Sunday, February 21, 2016

The Lord is My Shepherd.

Working on the Land of Israel relief map.

Sweeping and using a dust pan and brush. Cooperation at its finest.

Checking out Mary in the Annunciation work.
Today was our first day in the atrium during Lent. The first question of the day was, "Why aren't there any flowers?" I explained that we try to keep things more simple and plain during Lent so we do not have flowers in the atrium. We talked about how excited we will be to have them back again at Easter time. This is just one little way we help the young children understand the difference between Lent and Easter. To learn the joy of the celebration by holding off on something.

I hope you enjoy the photos above. I spent most of the morning watching the children choose work. Part of my role as a catechist is to observe. Through observation I can see how the children work together and as individuals, how they resolve problems and who needs a lesson on something. I challenge you to take time every day to just watch your children. Take an extra minute or two to observe their interactions before you step in to help or to "solve" a problem. Chances are if you give them a little space they will come up with a solution all on their own. What a gift you will give them.

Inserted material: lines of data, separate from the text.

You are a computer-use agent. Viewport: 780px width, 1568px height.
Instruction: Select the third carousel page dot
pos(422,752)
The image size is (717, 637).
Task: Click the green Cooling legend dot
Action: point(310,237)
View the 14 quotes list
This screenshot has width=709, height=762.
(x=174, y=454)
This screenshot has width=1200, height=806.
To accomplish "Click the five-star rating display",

As always when there is a change of liturgical season, we note that change with a procession and a new color on our prayer table. We talked about the season of Lent and how it is a time to prepare or get ready for the celebration of Easter. The children have LOTS to say about Easter and the traditions you have already instilled in them. We also learned about songs in the Bible called Psalms. They thought the word psalm was kind of funny. Most of the children know who David is but didn't know he wrote songs. I read from Psalm 23. We just read, "The Lord is my shepherd."

We talked about what a shepherd is and how he takes care of his sheep. We wondered how God is like a shepherd and how he cares for us. We remembered that Jesus said, "I am the good shepherd."

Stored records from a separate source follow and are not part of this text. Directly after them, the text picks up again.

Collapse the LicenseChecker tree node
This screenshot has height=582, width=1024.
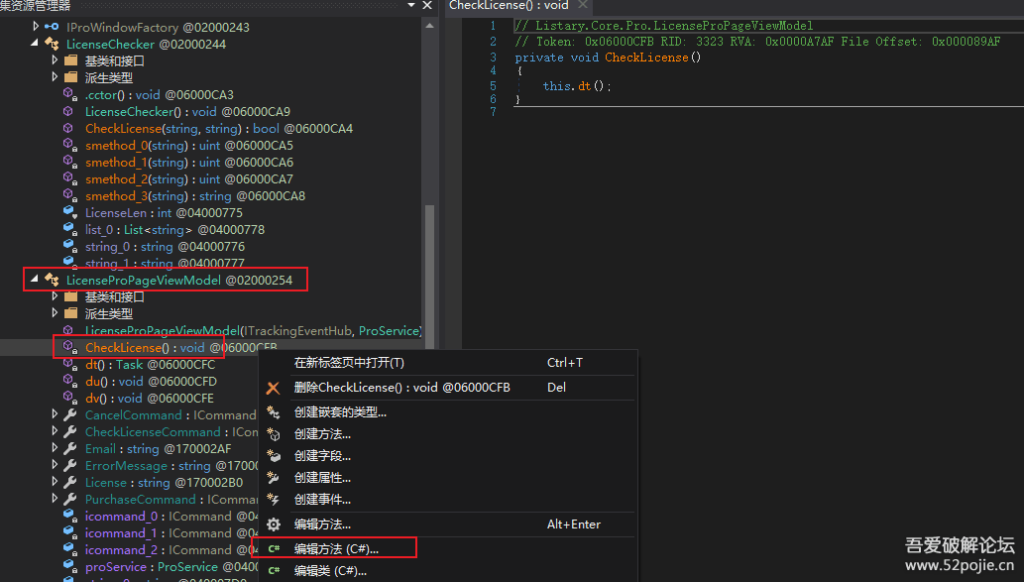pyautogui.click(x=36, y=44)
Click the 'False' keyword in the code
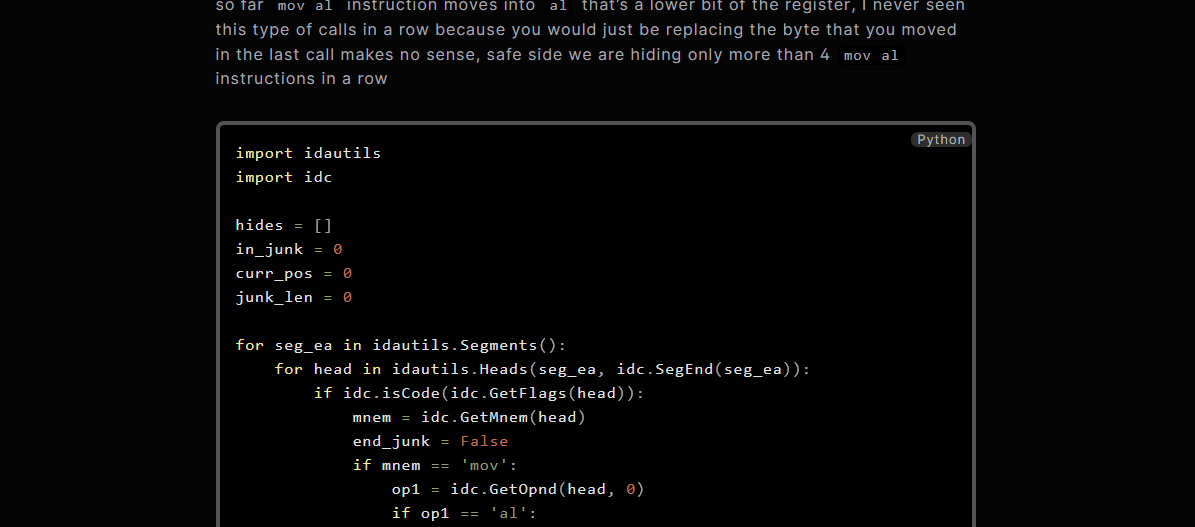This screenshot has width=1195, height=527. 484,442
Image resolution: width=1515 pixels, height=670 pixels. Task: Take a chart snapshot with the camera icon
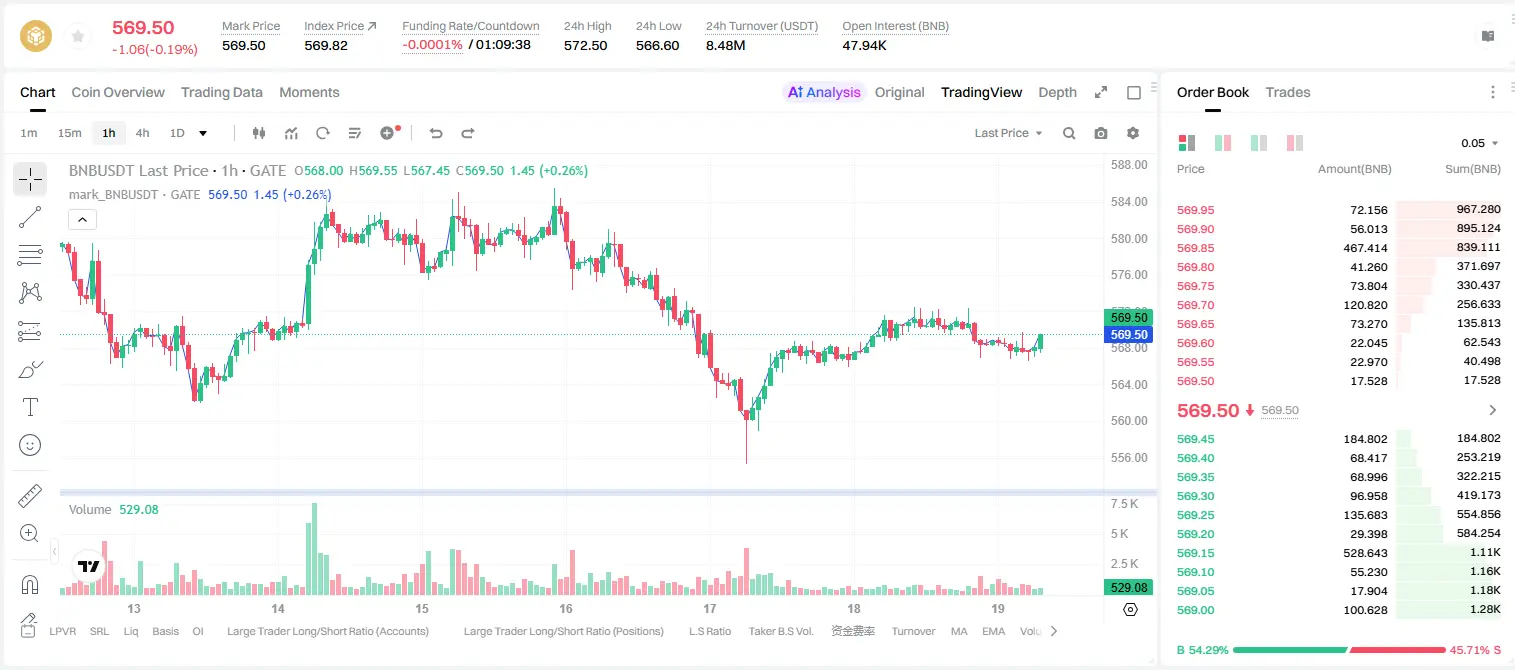pos(1101,133)

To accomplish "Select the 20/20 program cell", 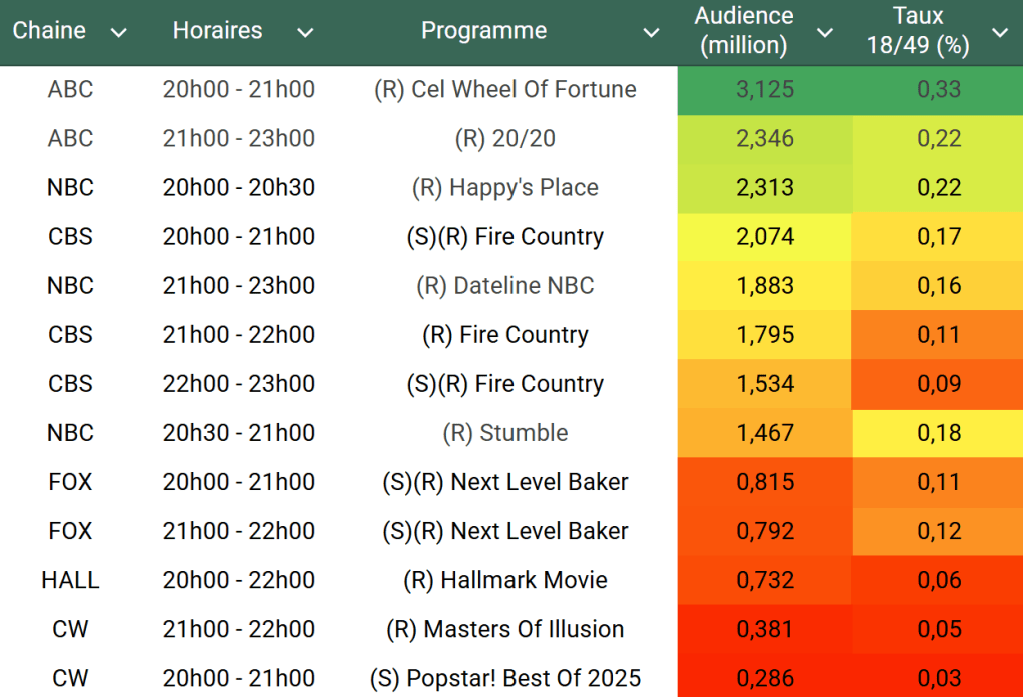I will pyautogui.click(x=505, y=138).
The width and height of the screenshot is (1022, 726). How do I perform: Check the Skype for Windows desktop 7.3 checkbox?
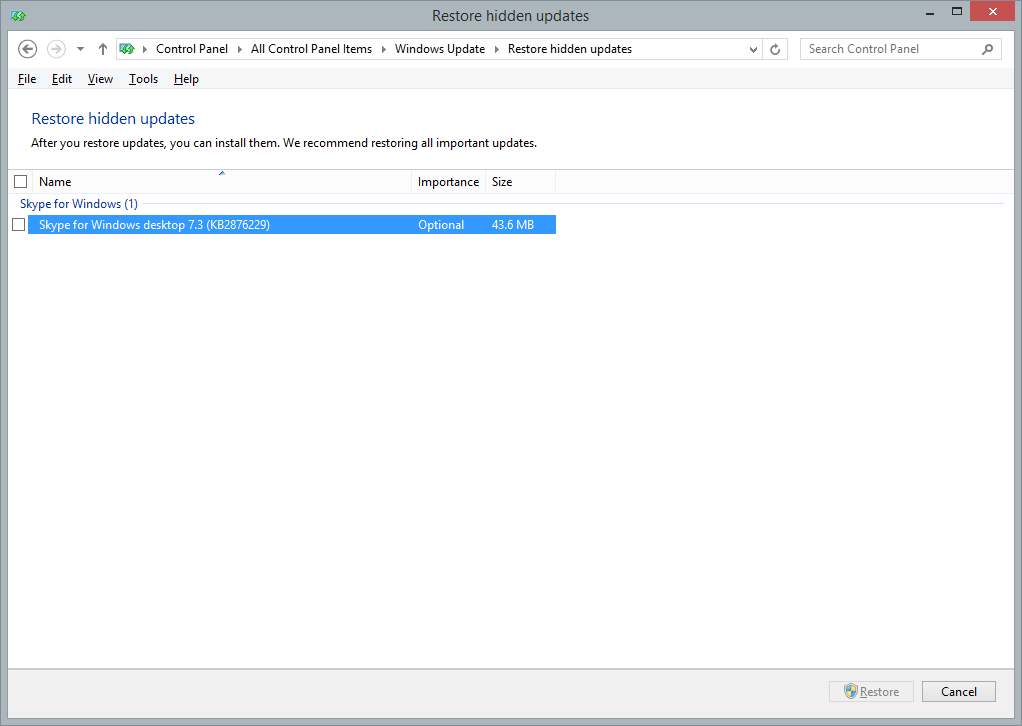[x=18, y=225]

I love how our lessons come together throughout the year and how the children remember them and take little bits away with them. They are such a joy!

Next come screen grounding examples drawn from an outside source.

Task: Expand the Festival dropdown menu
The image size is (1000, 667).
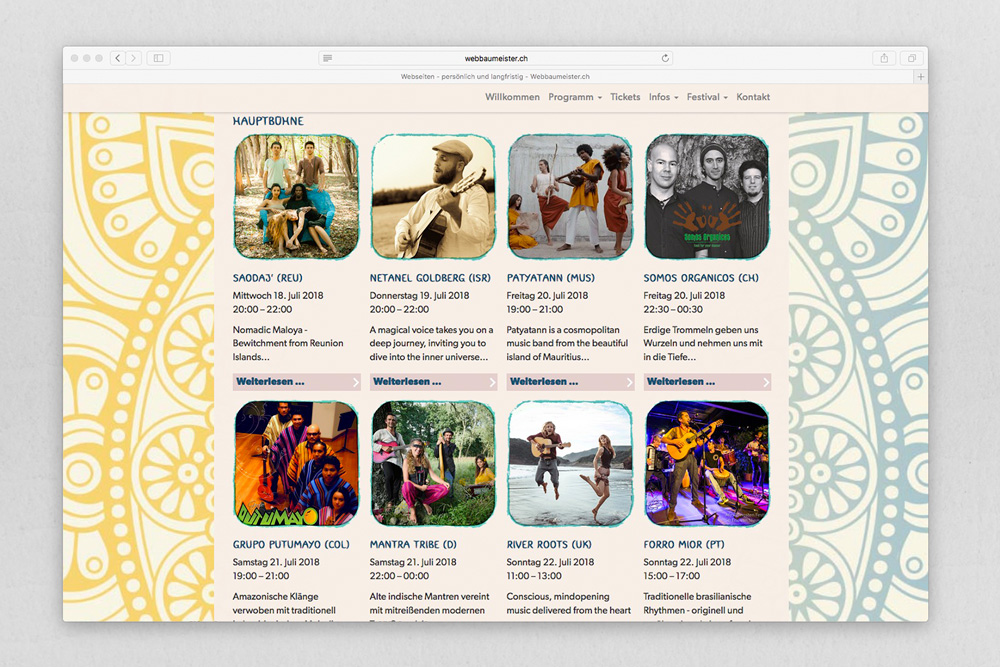Action: 706,98
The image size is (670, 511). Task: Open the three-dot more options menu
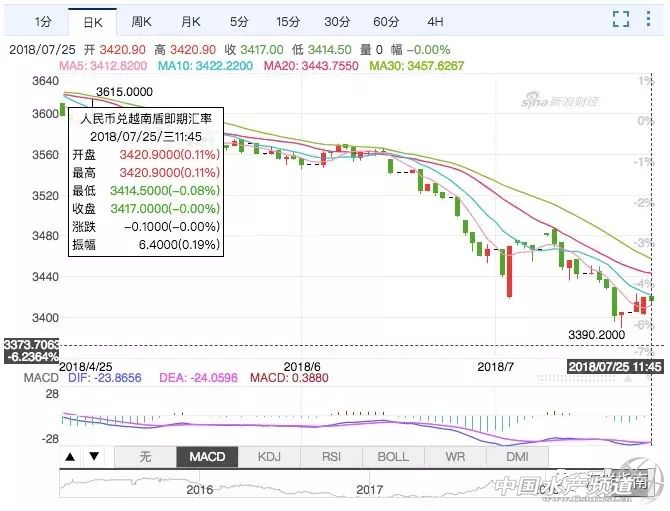point(652,19)
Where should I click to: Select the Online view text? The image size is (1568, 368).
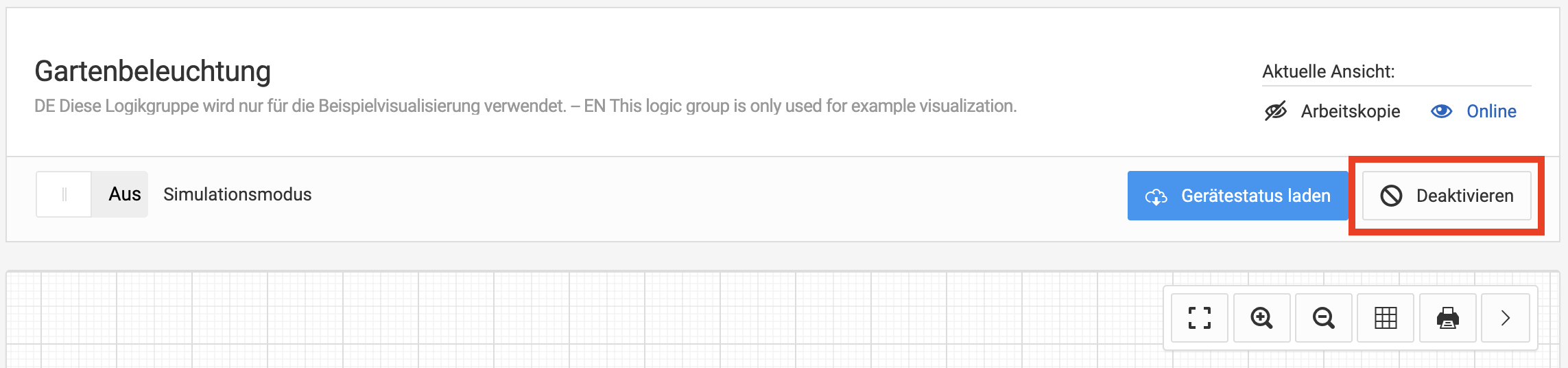(1491, 111)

What you can do at home: Take time to observe your child. See what s/he gravitates toward. See how s/he plays and solves problems. Watching quietly often gives us a little better clue about our children's personalities. Do something special as a family for Lent. If you haven't set up a prayer table or space in your home, do so for this season. Let your children help decide what should go on the table. Go out into nature and see what is outside (not much right now!). Maybe take a nature walk each week of Lent to see how the world is waking up as we get closer and  closer to Easter. Let them lead the way. Remember that children at this age will often see the smallest thing. Give them the time and freedom to show you the world as they see it. This is one of the biggest gifts you can give!